La Banque du Canada n’a modifié son taux directeur à aucun moment en 2026. La Réserve fédérale a maintenu son taux depuis décembre 2025, mais son vote s’est divisé neuf contre trois à sa réunion de juillet, trois membres favorisant déjà une hausse.

Ce que signifie une trajectoire de taux divergente pour le dollar canadien

Une hausse de la Fed alors que la Banque du Canada reste sur la touche élargirait l’écart de taux directeur entre les deux pays pour la première fois cette année, une mécanique qui soutient normalement le dollar américain face au dollar canadien. Le dollar canadien s’est en fait renforcé face au dollar américain au cours du dernier mois, ce qui donne à penser que le marché des devises n’a pas encore pleinement intégré un mouvement de la Fed en septembre, ou qu’il le compense partiellement par la hausse du pétrole liée à Ormuz, une exportation canadienne.

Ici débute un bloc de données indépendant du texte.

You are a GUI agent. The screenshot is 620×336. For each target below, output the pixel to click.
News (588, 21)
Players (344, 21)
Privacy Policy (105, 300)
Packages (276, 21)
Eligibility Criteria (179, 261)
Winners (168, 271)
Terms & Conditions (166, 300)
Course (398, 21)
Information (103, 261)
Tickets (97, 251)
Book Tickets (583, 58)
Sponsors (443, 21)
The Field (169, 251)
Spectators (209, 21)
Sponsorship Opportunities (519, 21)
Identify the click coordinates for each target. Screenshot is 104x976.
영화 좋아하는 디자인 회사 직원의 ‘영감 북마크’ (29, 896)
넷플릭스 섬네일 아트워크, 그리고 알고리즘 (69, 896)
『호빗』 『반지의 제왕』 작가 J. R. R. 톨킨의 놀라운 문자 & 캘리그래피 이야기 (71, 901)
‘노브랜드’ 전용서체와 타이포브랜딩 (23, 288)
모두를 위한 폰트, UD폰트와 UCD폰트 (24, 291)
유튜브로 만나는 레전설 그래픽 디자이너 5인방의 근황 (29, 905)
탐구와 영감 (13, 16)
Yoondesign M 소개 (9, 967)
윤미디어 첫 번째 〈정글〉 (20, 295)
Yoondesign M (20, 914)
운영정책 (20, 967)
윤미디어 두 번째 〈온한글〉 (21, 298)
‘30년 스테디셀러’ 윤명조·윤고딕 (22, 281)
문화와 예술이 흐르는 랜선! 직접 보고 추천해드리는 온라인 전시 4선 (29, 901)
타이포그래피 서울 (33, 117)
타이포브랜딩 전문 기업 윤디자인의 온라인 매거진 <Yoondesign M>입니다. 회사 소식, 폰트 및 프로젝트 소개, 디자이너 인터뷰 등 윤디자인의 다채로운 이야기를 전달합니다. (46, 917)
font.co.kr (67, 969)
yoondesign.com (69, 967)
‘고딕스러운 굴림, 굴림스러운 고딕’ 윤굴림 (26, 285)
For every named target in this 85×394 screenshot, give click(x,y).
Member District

La prochaine décision de la Banque du Canada est prévue le 28 octobre, six semaines après le geste de la Fed. D’ici là, la Banque disposera d’un portrait complet permettant de voir si le chiffre d’inflation attendu ce matin et la décision de la Fed prévue mercredi modifient le calcul qui a maintenu le Canada sur la touche pendant sept réunions consécutives.